All I know is that the problem is between the CentOS MySQL server and ends before it leaves the CentOS server.
I've blown away and rebuilt these servers a few times now. Some things are too permissive in my desperation to fix this; I'll tighten them up once it's working.
Enabled general and verbose logging via MySQL config
log_error_verbosity = 3
general_log = ON
general_log_file = /var/lib/mysql/mysql-bin.log
MySQL documentation: Many posts suggest reading a dead MySQL docs page for Access Denied I believe these to be its analogues for 5.7:
Going to run debugging soon Debugging and creating trace files. Debugging options.

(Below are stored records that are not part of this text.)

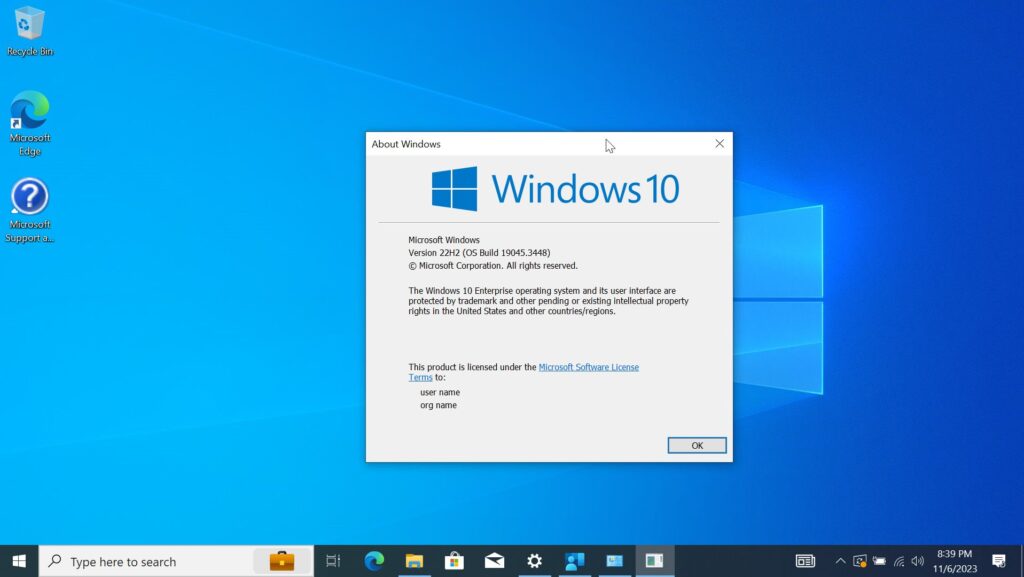The image size is (1024, 577).
Task: Open the Microsoft Software License Terms link
Action: (x=589, y=367)
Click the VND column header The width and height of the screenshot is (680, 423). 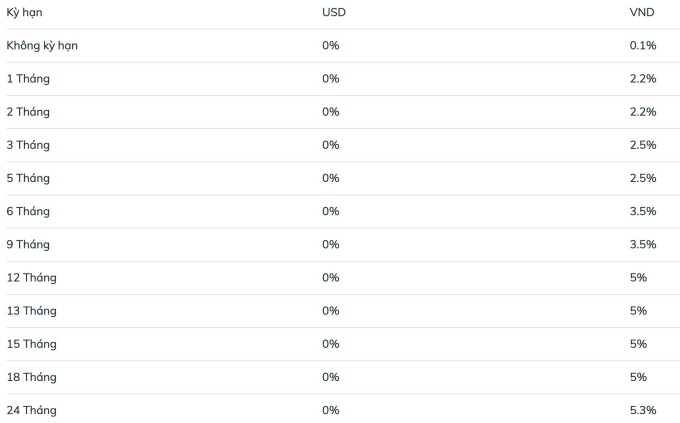click(x=641, y=13)
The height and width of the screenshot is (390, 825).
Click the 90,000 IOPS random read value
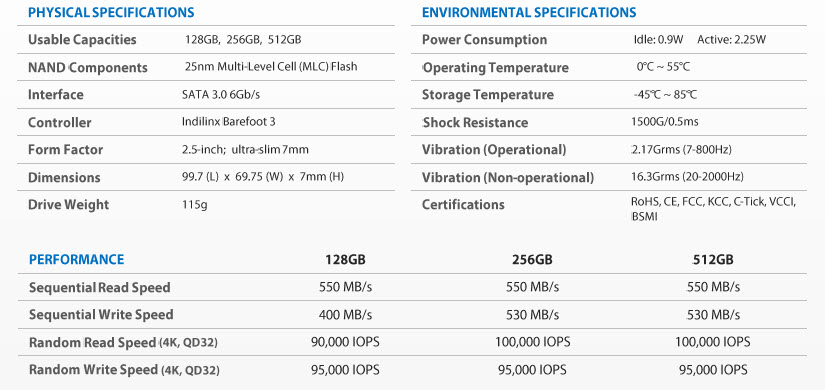coord(346,342)
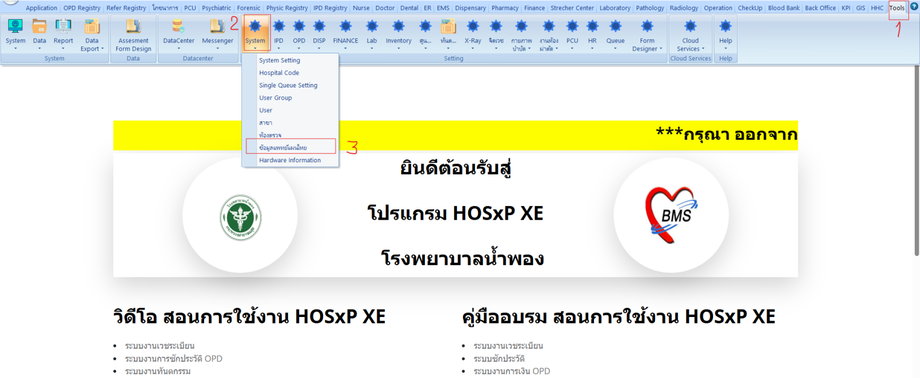Open the Inventory settings icon
Viewport: 920px width, 378px height.
pos(398,26)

Research: Remove bind-address from config
Many error 2003 questions are resolved with firewall changes:
Disable iptables firewall
sudo systemctl stop iptables
sudo systemctl status iptables
Reset replication process:
mysql -u root -p
STOP SLAVE;
START SLAVE;
SHOW SLAVE STATUS\G
Slave status error
Last_IO_Error: error connecting to master 'replicatorUbuntu@127.0.0.1:3307' - retry-time: 60 retries: 1
Check error log
sudo tail -n 100 /var/log/mysqld.log
Logged error
[ERROR] Slave I/O for channel '': error connecting to master 'replicatorUbuntu@127.0.0.1:3307' - retry-time: 60 retries: 1, Error_code: 2003
Restart iptables service
sudo systemctl start iptables
sudo systemctl status iptables
Verify SSH connection I tried an outbound SSH connection from each server in case there was something about the reverse port map, but I got the same result:
Test Ubuntu SSH config:
Host CentOS
HostName CentOSPublicIP
Port SSHPort
User User
IdentityFile ~/.ssh/SSHKey
ProxyJump bastion
LocalForward 3307 localhost:3306
Host bastion
HostName BastionLocalIP
Port SSHPort
User User
IdentityFile ~/.ssh/SSHKey
Host *
ServerAliveInterval 60
ServerAliveCountMax 3
Test CentOS SSH config:
Host Ubuntu
HostName UbuntuLocalIP
Port SSHPort
User User
IdentityFile ~/.ssh/SSHKey
ProxyJump bastion
LocalForward 3307 localhost:3306
Host bastion
HostName BastionPublicIP
Port SSHPort
User User
IdentityFile ~/.ssh/SSHKey
Host *
ServerAliveInterval 60
ServerAliveCountMax 3
SELinux on the CentOS server: Check if SELinux is enabled and in it's default 'enforcing' mode
sestatus
Check existing port rules
sudo semanage port -l
According to the thread this should tell SELinux to allow mysql to connect through port 3307
semanage port -a -t mysqld_port_t -p tcp 3307
THAT WAS IT!
Adding port 3307 to SELinux solved it:
semanage port -a -t mysqld_port_t -p tcp 3307
My problem was a duplicate of this: https://serverfault.com/questions/461704/mysql-error-2003-over-ssh-tunnel-when-replicating-not-when-using-client
My first time setting up a CentOS server so I didn't know it would be on and blocking any ports without explicit rules.